Work request – Output every entry verbatim.

━━━

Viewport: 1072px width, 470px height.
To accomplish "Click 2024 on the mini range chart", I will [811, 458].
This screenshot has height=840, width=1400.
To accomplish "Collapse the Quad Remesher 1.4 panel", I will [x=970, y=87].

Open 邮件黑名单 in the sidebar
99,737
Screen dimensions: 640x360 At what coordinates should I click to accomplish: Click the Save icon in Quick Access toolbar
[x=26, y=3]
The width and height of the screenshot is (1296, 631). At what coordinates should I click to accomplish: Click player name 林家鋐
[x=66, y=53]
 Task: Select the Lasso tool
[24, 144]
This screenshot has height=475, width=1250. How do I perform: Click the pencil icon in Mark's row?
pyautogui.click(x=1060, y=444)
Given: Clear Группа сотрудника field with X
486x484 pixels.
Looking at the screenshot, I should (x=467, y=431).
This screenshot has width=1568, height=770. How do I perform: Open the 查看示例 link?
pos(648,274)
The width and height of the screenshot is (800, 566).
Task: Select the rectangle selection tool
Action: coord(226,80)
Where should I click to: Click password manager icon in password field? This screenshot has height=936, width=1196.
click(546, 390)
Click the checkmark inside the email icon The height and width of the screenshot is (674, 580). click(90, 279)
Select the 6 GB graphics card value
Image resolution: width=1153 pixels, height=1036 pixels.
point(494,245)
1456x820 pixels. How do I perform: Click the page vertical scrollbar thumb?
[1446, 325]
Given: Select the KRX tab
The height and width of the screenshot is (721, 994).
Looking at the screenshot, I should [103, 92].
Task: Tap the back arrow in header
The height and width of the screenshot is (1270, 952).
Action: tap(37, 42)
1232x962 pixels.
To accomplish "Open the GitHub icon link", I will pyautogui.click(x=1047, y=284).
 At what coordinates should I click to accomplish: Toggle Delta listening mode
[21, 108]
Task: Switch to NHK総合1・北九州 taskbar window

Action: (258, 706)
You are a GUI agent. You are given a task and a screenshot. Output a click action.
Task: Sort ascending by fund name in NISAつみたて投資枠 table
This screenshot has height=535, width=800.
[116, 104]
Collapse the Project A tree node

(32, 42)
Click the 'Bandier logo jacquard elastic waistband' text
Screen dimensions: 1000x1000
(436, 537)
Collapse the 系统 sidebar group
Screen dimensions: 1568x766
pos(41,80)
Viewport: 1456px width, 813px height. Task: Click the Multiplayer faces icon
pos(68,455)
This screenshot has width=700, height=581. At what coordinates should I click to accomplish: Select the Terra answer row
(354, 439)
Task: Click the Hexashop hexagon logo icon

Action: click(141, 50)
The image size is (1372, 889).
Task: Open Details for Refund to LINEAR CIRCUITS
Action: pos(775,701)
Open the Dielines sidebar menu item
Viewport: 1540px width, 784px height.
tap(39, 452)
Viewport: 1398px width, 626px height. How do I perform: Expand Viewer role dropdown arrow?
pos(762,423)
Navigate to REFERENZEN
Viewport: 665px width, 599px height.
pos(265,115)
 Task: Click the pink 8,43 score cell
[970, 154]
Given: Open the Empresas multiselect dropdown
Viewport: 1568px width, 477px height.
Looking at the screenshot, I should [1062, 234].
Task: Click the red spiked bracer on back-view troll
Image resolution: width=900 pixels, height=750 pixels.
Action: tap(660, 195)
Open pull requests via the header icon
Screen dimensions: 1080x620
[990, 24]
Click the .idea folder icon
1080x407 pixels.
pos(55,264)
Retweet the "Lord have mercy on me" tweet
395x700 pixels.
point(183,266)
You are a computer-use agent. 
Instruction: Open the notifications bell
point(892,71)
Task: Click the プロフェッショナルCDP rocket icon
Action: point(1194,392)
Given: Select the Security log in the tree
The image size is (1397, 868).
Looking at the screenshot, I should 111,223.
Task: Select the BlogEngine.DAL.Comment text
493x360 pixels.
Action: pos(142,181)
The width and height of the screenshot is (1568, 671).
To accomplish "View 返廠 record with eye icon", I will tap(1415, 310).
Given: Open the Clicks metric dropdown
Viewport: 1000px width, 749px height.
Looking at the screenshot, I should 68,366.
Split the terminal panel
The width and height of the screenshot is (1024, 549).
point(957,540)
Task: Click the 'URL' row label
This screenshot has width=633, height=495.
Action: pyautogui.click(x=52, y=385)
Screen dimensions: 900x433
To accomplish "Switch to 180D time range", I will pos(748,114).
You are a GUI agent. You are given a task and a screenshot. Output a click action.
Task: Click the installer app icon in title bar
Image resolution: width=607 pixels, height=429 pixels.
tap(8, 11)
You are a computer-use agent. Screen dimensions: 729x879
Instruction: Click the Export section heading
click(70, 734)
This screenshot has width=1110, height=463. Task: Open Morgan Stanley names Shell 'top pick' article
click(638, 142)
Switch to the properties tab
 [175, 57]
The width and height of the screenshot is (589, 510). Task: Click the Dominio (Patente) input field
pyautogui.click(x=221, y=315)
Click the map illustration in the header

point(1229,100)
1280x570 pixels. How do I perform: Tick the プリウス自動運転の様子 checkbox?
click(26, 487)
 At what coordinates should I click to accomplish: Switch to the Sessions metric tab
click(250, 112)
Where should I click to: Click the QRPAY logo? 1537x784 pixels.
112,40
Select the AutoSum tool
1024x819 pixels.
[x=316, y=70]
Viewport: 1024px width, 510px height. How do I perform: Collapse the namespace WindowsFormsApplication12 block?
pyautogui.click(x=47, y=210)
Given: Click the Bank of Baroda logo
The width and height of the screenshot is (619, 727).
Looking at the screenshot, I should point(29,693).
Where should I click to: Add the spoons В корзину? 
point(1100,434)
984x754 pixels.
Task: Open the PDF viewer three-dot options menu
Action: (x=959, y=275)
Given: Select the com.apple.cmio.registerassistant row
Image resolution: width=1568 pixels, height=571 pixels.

━━━

Written answer –
Viewport: 1072px width, 470px height.
To accomplish "Click 2024 on the mini range chart", I will [811, 458].
This screenshot has height=840, width=1400.
To accomplish "Collapse the Quad Remesher 1.4 panel", I will [x=970, y=87].

Open 邮件黑名单 in the sidebar
99,737
Screen dimensions: 640x360 At what coordinates should I click to accomplish: Click the Save icon in Quick Access toolbar
[x=26, y=3]
The width and height of the screenshot is (1296, 631). At what coordinates should I click to accomplish: Click player name 林家鋐
[x=66, y=53]
 Task: Select the Lasso tool
[24, 144]
This screenshot has height=475, width=1250. How do I perform: Click the pencil icon in Mark's row?
pyautogui.click(x=1060, y=444)
Given: Clear Группа сотрудника field with X
486x484 pixels.
Looking at the screenshot, I should (x=467, y=431).
This screenshot has width=1568, height=770. How do I perform: Open the 查看示例 link?
pos(648,274)
The width and height of the screenshot is (800, 566).
Task: Select the rectangle selection tool
Action: coord(226,80)
Where should I click to: Click password manager icon in password field? This screenshot has height=936, width=1196.
click(546, 390)
Click the checkmark inside the email icon The height and width of the screenshot is (674, 580). click(90, 279)
Select the 6 GB graphics card value
Image resolution: width=1153 pixels, height=1036 pixels.
point(494,245)
1456x820 pixels. How do I perform: Click the page vertical scrollbar thumb?
[1446, 325]
Given: Select the KRX tab
The height and width of the screenshot is (721, 994).
Looking at the screenshot, I should [103, 92].
Task: Tap the back arrow in header
The height and width of the screenshot is (1270, 952).
Action: tap(37, 42)
1232x962 pixels.
To accomplish "Open the GitHub icon link", I will pyautogui.click(x=1047, y=284).
 At what coordinates should I click to accomplish: Toggle Delta listening mode
[21, 108]
Task: Switch to NHK総合1・北九州 taskbar window

Action: (258, 706)
You are a GUI agent. You are given a task and a screenshot. Output a click action.
Task: Sort ascending by fund name in NISAつみたて投資枠 table
This screenshot has height=535, width=800.
[116, 104]
Collapse the Project A tree node

(32, 42)
Click the 'Bandier logo jacquard elastic waistband' text
Screen dimensions: 1000x1000
(436, 537)
Collapse the 系统 sidebar group
Screen dimensions: 1568x766
pos(41,80)
Viewport: 1456px width, 813px height. Task: Click the Multiplayer faces icon
pos(68,455)
This screenshot has width=700, height=581. At what coordinates should I click to accomplish: Select the Terra answer row
(354, 439)
Task: Click the Hexashop hexagon logo icon

Action: click(141, 50)
The image size is (1372, 889).
Task: Open Details for Refund to LINEAR CIRCUITS
Action: pos(775,701)
Open the Dielines sidebar menu item
Viewport: 1540px width, 784px height.
tap(39, 452)
Viewport: 1398px width, 626px height. How do I perform: Expand Viewer role dropdown arrow?
pos(762,423)
Navigate to REFERENZEN
Viewport: 665px width, 599px height.
pos(265,115)
 Task: Click the pink 8,43 score cell
[970, 154]
Given: Open the Empresas multiselect dropdown
Viewport: 1568px width, 477px height.
Looking at the screenshot, I should [1062, 234].
Task: Click the red spiked bracer on back-view troll
Image resolution: width=900 pixels, height=750 pixels.
Action: tap(660, 195)
Open pull requests via the header icon
Screen dimensions: 1080x620
[990, 24]
Click the .idea folder icon
1080x407 pixels.
pos(55,264)
Retweet the "Lord have mercy on me" tweet
395x700 pixels.
point(183,266)
You are a computer-use agent. 
Instruction: Open the notifications bell
point(892,71)
Task: Click the プロフェッショナルCDP rocket icon
Action: point(1194,392)
Given: Select the Security log in the tree
The image size is (1397, 868).
Looking at the screenshot, I should 111,223.
Task: Select the BlogEngine.DAL.Comment text
493x360 pixels.
Action: pos(142,181)
The width and height of the screenshot is (1568, 671).
To accomplish "View 返廠 record with eye icon", I will tap(1415, 310).
Given: Open the Clicks metric dropdown
Viewport: 1000px width, 749px height.
Looking at the screenshot, I should 68,366.
Split the terminal panel
The width and height of the screenshot is (1024, 549).
point(957,540)
Task: Click the 'URL' row label
This screenshot has width=633, height=495.
Action: pyautogui.click(x=52, y=385)
Screen dimensions: 900x433
To accomplish "Switch to 180D time range", I will pos(748,114).
You are a GUI agent. You are given a task and a screenshot. Output a click action.
Task: Click the installer app icon in title bar
Image resolution: width=607 pixels, height=429 pixels.
tap(8, 11)
You are a computer-use agent. Screen dimensions: 729x879
Instruction: Click the Export section heading
click(70, 734)
This screenshot has width=1110, height=463. Task: Open Morgan Stanley names Shell 'top pick' article
click(638, 142)
Switch to the properties tab
 [175, 57]
The width and height of the screenshot is (589, 510). Task: Click the Dominio (Patente) input field
pyautogui.click(x=221, y=315)
Click the map illustration in the header

point(1229,100)
1280x570 pixels. How do I perform: Tick the プリウス自動運転の様子 checkbox?
click(26, 487)
 At what coordinates should I click to accomplish: Switch to the Sessions metric tab
click(250, 112)
Where should I click to: Click the QRPAY logo? 1537x784 pixels.
112,40
Select the AutoSum tool
1024x819 pixels.
[x=316, y=70]
Viewport: 1024px width, 510px height. How do I perform: Collapse the namespace WindowsFormsApplication12 block?
pyautogui.click(x=47, y=210)
Given: Click the Bank of Baroda logo
The width and height of the screenshot is (619, 727).
Looking at the screenshot, I should point(29,693).
Where should I click to: Add the spoons В корзину? 
point(1100,434)
984x754 pixels.
Task: Open the PDF viewer three-dot options menu
Action: (x=959, y=275)
Given: Select the com.apple.cmio.registerassistant row
Image resolution: width=1568 pixels, height=571 pixels.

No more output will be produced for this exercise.